_Your assignment_
Your answer must be the lines from the one holding "Screen dimensions: 1181x767" through the final line of the entries below, copied exactly, with no pictures.

_Source records_
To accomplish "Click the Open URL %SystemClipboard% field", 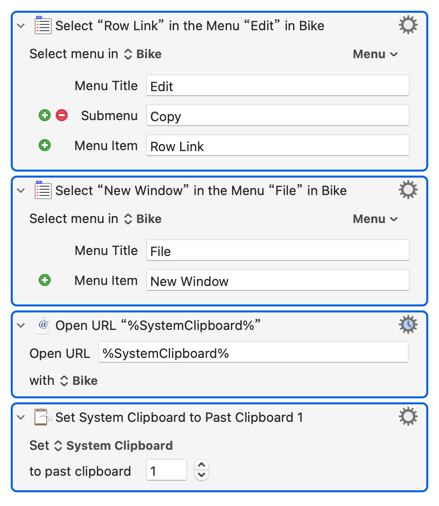I will (253, 352).
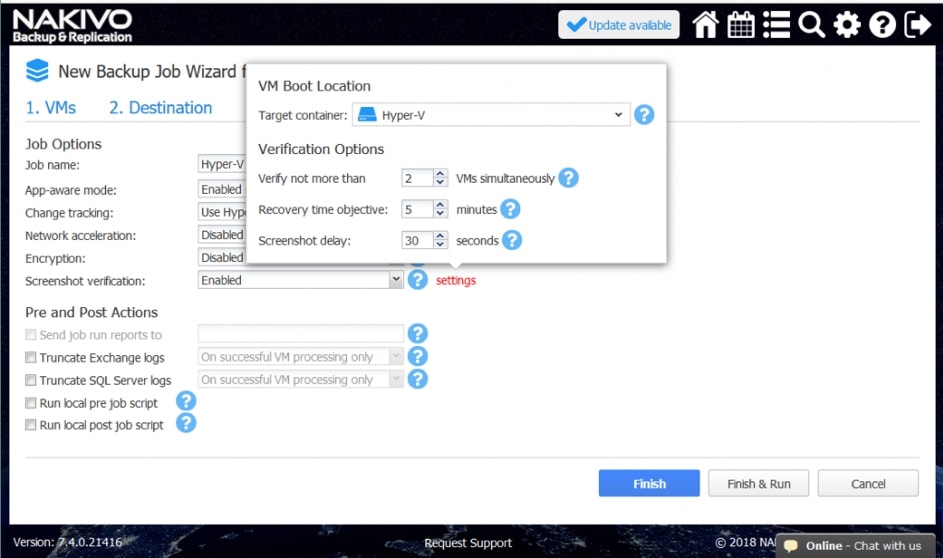Open the App-aware mode dropdown

pyautogui.click(x=222, y=189)
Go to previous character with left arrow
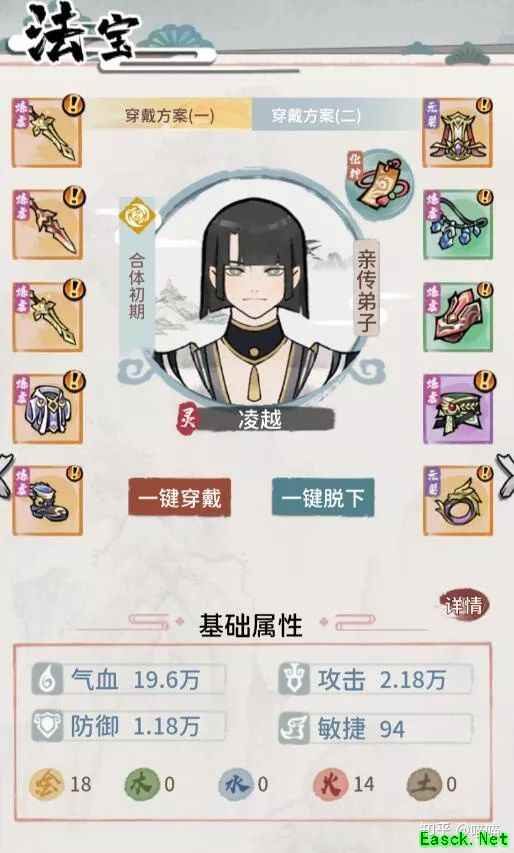 click(5, 475)
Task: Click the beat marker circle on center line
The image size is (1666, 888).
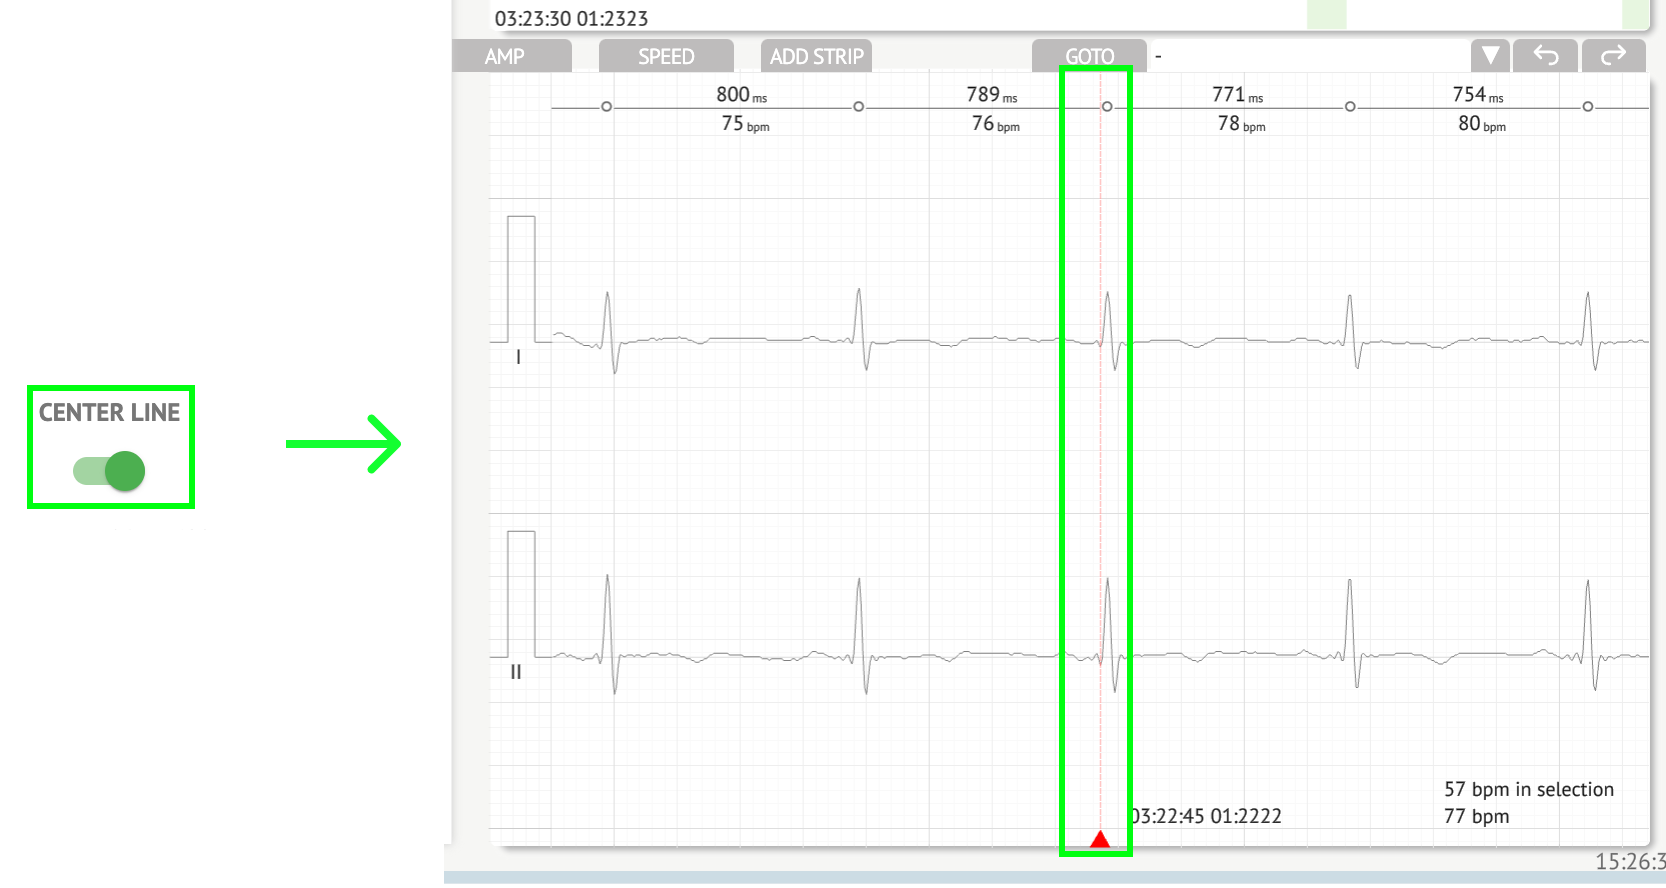Action: (x=1107, y=107)
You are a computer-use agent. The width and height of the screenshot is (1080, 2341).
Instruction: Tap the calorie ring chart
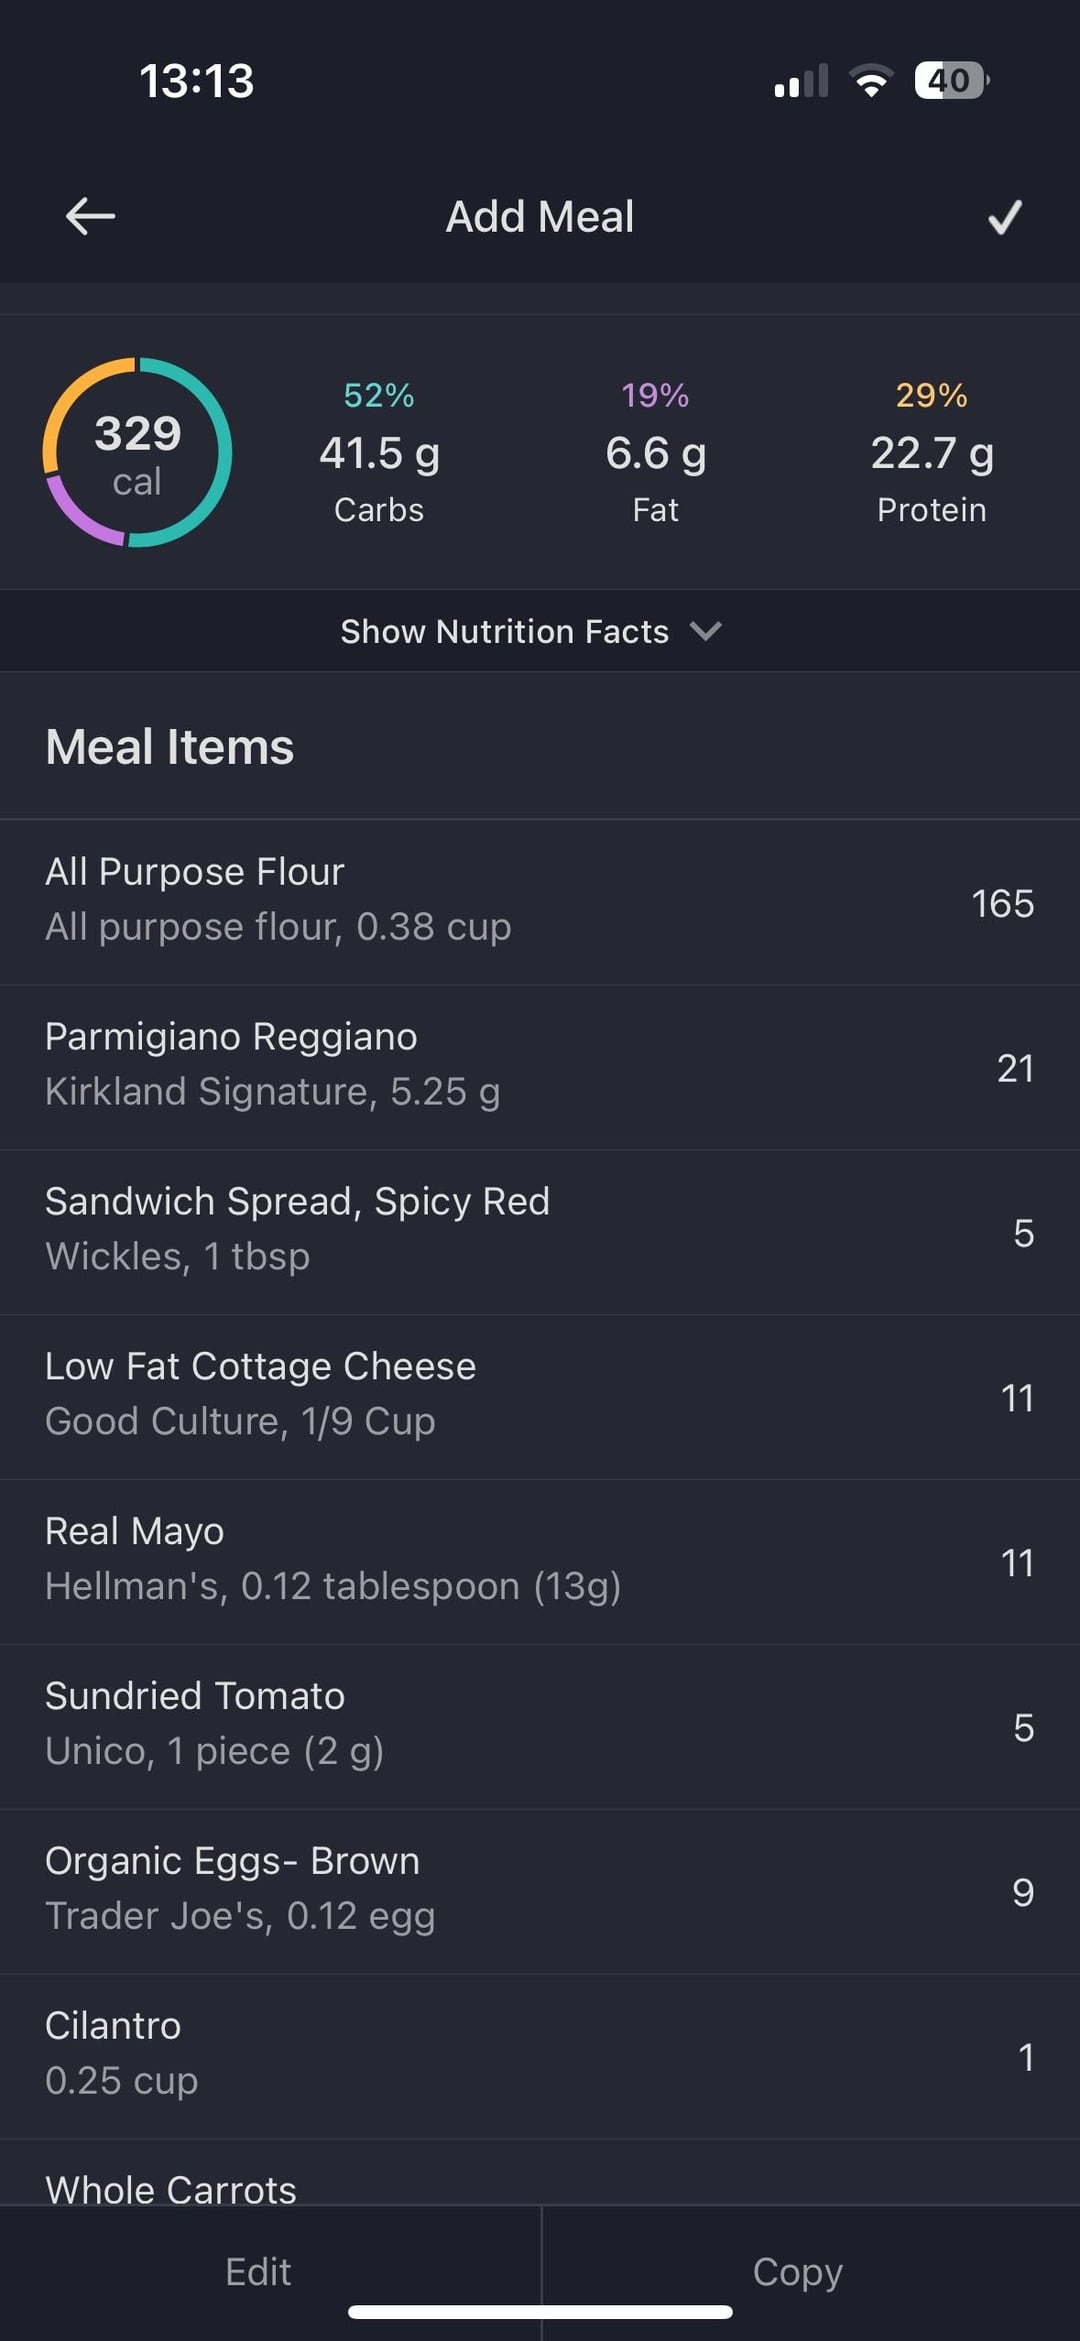(137, 452)
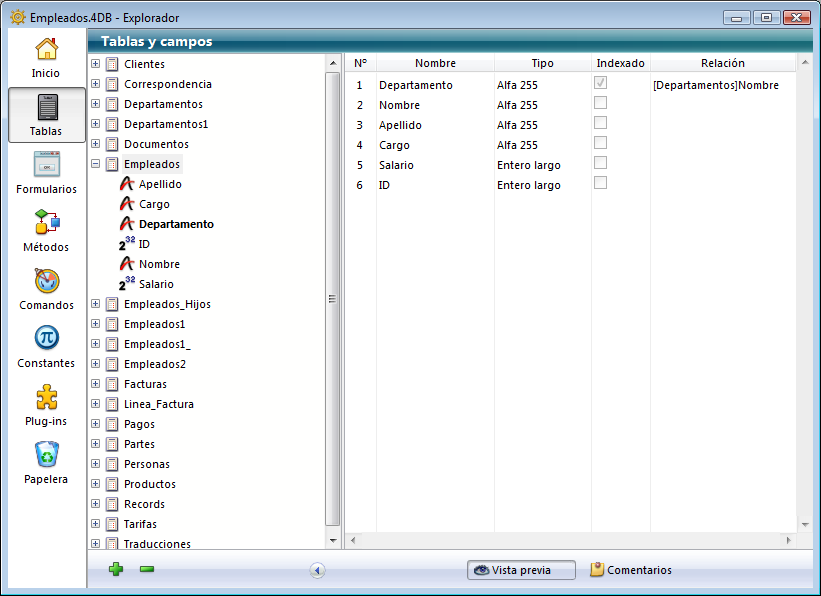
Task: Select the Departamento field in tree
Action: (x=176, y=224)
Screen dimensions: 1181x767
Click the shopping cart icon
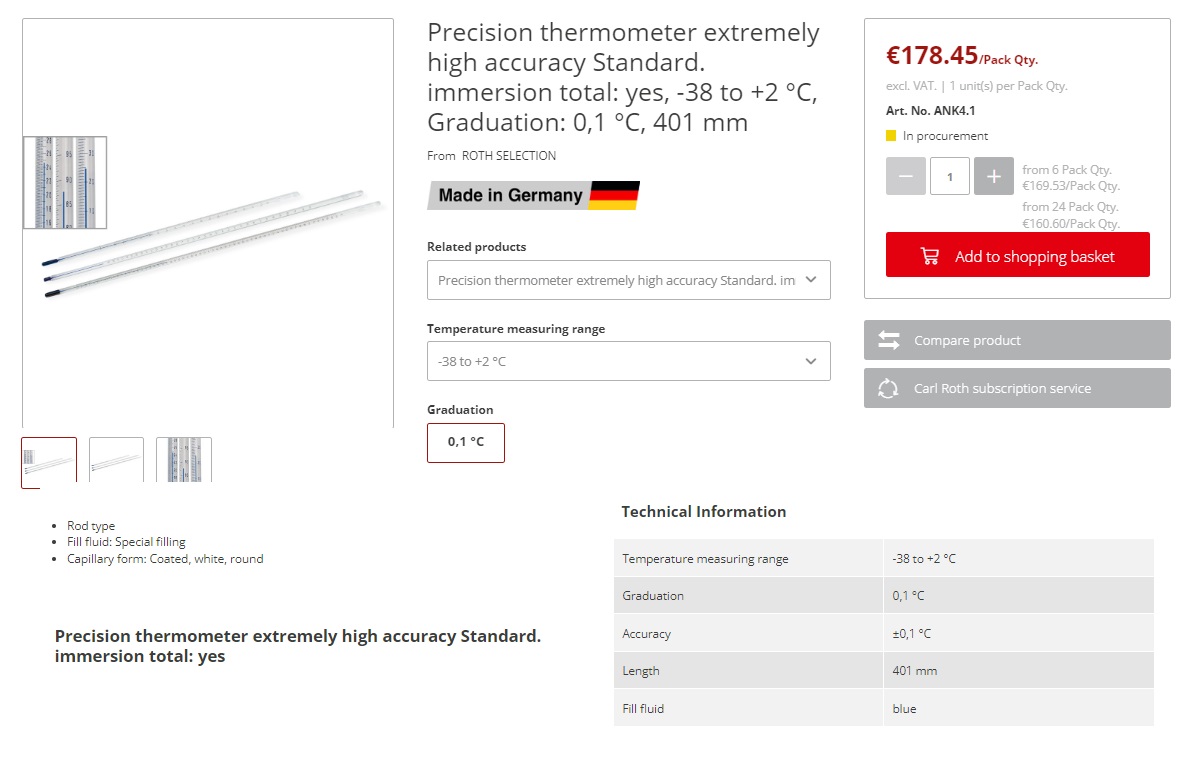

_Answer box_
Screen dimensions: 1181x767
Click the shopping cart icon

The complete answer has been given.